In the meantime, wouldn't it be possible to detect the presence of the other one and check if they match or not, to avoid passing duplicate options to the backend? I can give that a try.

Should be possible! Thanks for offering the help. I think it is too much to test contradicting values like // NEVER_ALWAYS: "-mllvm" "-arm-implicit-it=never" "-mllvm" "-arm-implicit-it=always".
We can just assume having different values is undefined behavior. (No project should specify different values.)

Yep, that sounds good to me. The old tests seem to be written under the assumption that it's ok to specify multiple values and the last one take effect, but that doesn't seem to be the case, not even when that patch was applied in February.

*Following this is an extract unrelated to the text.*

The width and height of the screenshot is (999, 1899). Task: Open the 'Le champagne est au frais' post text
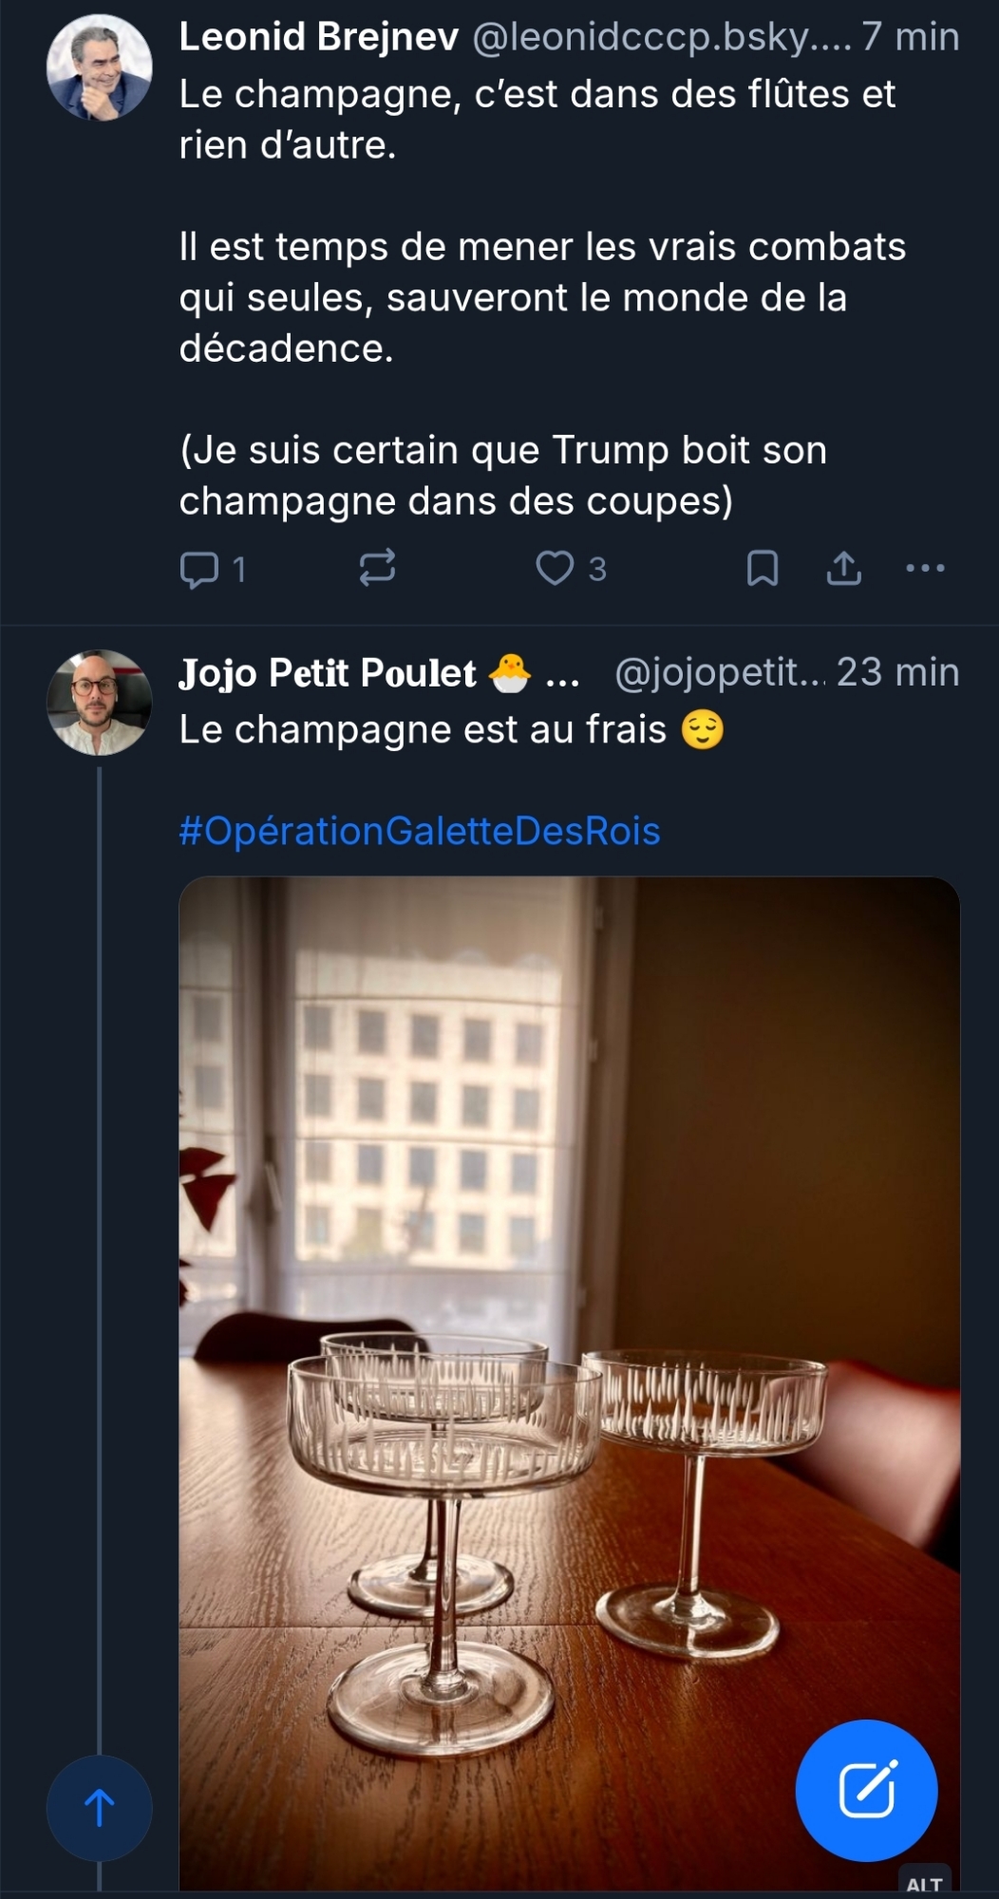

I'll get started at making duplicate options with the same value work in one way or another.

MaskRay added a comment.EditedMay 19 2021, 12:38 PM

Ah, thanks for the history. Yeah, still not sure those bugs are on equal footing - if the patch had been in for a few months before musl was fixed (If they're interested in building from LLVM head - wonder why it took so long & if they aren't, then it doesn't seem like we need to rush to fix this/keep the fix in tree if backing it out and considering how to support both new-ish (self-imposed due to the -mimplicit-it= change) and existing (mingw arm) use cases can be handled gracefully and have it in the next LLVM release or the like).

The original driver option was added in 2016-07. Some projects may accrue some -mimplicit-it usage singe then. (GCC never has the driver option but nobody had noticed the problem.)

The option -Wa,-mimplicit-it was added in 2021-02. @raj.khem noticed the issue in 2021-05. Perhaps that's not too long ? :)

But sounds like there's some possible both-use-cases-work path forward, which is good to see.

Yes. Seems that @mstorsjo has started working on making all the use cases work.
With this, I am certainly happy that we can retain the options for a couple of releases.
(I thought musl would be broken by one major clang release but realized that we can just teach driver to ignore duplicate values so musl would be fine as well.)

mstorsjo added inline comments.May 19 2021, 2:10 PM
clang/test/Driver/arm-target-as-mimplicit-it.s
18

I noted another discrepancy here; the tests seem to suggest that you can pass multiple -Wa,-mimplicit-it= and only the last one will take effect, while in practice this will cause backend errors. I'll fix that at the same time.